Europäischer Gerichtshof
"Industriepolitik – Lebensmittelhygiene – Verordnung (EG) Nr. 852/2004 – Selbstbedienungsverkauf von Brot- und Gebäckstücken"
Anhang II Kapitel IX Nr. 3 der Verordnung (EG) Nr. 852/2004 des Europäischen Parlaments und des Rates vom 29. April 2004 über Lebensmittelhygiene ist dahin auszulegen, dass in Fällen wie denen der Ausgangsverfahren bei Selbstbedienungsverkaufsboxen für Brot- und Gebäckstücke der Umstand, dass ein potenzieller Käufer die zum Verkauf angebotenen Lebensmittel denkmöglich mit bloßen Händen berühren oder sie anniesen kann, für sich allein nicht die Feststellung erlaubt, dass diese Lebensmittel nicht vor Kontaminationen geschützt sind, die sie für den menschlichen Verzehr ungeeignet oder gesundheitsschädlich machen bzw. derart kontaminieren, dass ein Verzehr in diesem Zustand nicht zu erwarten wäre.

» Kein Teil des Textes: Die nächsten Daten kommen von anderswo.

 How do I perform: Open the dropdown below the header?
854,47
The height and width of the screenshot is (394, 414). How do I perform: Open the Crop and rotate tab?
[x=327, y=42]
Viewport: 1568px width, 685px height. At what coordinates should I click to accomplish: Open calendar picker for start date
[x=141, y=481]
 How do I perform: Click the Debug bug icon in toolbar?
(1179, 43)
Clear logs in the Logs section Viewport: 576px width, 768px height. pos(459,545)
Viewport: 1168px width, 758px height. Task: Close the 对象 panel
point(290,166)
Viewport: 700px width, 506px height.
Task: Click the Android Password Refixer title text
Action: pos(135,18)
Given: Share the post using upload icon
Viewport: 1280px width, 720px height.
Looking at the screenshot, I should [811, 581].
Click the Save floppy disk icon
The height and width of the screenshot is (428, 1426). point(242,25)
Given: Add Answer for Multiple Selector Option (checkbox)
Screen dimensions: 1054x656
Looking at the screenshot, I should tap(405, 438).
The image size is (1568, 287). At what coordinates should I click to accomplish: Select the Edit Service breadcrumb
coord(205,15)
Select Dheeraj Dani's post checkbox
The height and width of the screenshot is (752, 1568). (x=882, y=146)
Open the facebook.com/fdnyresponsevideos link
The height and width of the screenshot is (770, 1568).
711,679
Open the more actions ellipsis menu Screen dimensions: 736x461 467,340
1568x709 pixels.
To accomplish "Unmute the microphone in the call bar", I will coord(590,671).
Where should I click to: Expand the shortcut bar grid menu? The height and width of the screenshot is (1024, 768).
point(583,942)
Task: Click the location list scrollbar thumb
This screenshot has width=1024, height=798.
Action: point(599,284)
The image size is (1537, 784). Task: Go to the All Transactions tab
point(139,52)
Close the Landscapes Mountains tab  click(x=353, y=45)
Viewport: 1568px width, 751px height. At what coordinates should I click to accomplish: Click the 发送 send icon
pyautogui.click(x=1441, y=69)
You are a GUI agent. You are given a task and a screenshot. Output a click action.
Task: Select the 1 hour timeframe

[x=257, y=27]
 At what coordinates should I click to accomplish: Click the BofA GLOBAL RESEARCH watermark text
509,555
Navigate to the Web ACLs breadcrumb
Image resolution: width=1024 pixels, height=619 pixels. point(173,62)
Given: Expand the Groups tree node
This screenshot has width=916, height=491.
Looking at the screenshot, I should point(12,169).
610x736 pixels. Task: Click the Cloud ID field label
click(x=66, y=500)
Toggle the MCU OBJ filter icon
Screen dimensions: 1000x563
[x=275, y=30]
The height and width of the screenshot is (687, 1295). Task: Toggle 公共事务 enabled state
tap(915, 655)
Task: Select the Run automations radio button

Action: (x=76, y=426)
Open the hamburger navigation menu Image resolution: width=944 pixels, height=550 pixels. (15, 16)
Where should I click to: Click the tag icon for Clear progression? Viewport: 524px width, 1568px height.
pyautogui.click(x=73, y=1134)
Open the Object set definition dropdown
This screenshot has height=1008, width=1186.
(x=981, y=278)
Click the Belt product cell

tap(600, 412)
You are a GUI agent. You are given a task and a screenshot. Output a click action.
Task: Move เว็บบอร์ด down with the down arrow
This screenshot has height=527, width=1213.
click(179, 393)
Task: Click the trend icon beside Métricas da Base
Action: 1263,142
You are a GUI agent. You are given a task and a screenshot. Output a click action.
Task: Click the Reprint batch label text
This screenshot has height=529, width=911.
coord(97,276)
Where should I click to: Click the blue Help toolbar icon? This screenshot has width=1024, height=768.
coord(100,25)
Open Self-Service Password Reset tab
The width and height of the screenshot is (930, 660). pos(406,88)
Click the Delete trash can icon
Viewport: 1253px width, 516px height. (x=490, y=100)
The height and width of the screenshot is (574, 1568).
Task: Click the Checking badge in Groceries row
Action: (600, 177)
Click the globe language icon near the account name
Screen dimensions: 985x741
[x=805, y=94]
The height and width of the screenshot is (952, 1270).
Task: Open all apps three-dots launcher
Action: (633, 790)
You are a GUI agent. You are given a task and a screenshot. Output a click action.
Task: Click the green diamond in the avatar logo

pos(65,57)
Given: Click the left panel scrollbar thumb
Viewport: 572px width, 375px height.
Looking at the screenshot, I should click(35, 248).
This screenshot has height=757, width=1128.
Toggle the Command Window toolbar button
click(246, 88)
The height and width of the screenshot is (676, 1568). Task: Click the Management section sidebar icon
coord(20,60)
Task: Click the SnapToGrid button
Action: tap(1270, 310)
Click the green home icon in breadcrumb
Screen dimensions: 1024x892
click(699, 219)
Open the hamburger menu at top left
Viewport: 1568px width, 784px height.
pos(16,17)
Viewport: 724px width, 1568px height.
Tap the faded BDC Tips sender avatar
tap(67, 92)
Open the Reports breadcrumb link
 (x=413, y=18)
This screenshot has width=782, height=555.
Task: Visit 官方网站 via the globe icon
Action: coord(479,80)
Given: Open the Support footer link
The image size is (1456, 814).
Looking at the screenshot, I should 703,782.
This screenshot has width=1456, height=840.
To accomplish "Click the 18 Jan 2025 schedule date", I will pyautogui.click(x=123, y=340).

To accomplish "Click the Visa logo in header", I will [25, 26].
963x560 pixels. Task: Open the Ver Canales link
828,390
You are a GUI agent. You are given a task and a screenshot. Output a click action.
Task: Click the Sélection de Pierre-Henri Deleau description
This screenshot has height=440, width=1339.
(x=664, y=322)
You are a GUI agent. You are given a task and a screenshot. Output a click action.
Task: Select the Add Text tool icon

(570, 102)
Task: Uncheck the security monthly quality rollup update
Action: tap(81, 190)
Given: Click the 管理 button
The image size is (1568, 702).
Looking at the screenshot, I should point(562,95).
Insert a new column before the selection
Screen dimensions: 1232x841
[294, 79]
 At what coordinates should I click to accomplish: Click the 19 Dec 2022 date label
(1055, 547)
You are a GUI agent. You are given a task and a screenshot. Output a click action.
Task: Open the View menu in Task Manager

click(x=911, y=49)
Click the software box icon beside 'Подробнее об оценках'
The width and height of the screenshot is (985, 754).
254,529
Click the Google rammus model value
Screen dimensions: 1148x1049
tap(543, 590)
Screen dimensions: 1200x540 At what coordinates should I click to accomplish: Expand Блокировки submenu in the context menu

EuGH, Urteil vom 6. 10. 2011 – C-382/10 (lexetius.com/2011,4646)

[1] In der Rechtssache C-382/10 betreffend ein Vorabentscheidungsersuchen nach Art. 267 AEUV, eingereicht vom Unabhängigen Verwaltungssenat Wien (Österreich) mit Entscheidung vom 22. Juli 2010, beim Gerichtshof eingegangen am 29. Juli 2010, in dem Verfahren Erich Albrecht, Thomas Neumann, Van-Ly Sundara, Alexander Svoboda, Stefan Toth gegen Landeshauptmann von Wien erlässt DER GERICHTSHOF (Achte Kammer) unter Mitwirkung des Kammerpräsidenten K. Schiemann, der Richterin A. Prechal (Berichterstatterin) und des Richters E. Jarašinas, Generalanwalt: J. Mazák, Kanzler: K. Malacek, Verwaltungsrat, aufgrund des schriftlichen Verfahrens und auf die mündliche Verhandlung vom 8. Juni 2011, unter Berücksichtigung der Erklärungen – von Herrn Albrecht, Herrn Neumann, Herrn Sundara, Herrn Svoboda und Herrn Toth, vertreten durch Rechtsanwälte A. Natterer und M. Kraus, – der tschechischen Regierung, vertreten durch M. Smolek und J. Vláil als Bevollmächtigte, – der niederländischen Regierung, vertreten durch C. Wissels als Bevollmächtigte, – der Europäischen Kommission, vertreten durch B. Schima und A. Marcoulli als Bevollmächtigte, aufgrund des nach Anhörung des Generalanwalts ergangenen Beschlusses, ohne Schlussanträge über die Rechtssache zu entscheiden, folgendes Urteil (*):
[2] 1 Das Vorabentscheidungsersuchen betrifft die Auslegung von Anhang II Kapitel IX Nr. 3 der Verordnung (EG) Nr. 852/2004 des Europäischen Parlaments und des Rates vom 29. April 2004 über Lebensmittelhygiene (ABl. L 139, S. 1, Berichtigung ABl. L 226, S. 3, im Folgenden: Verordnung).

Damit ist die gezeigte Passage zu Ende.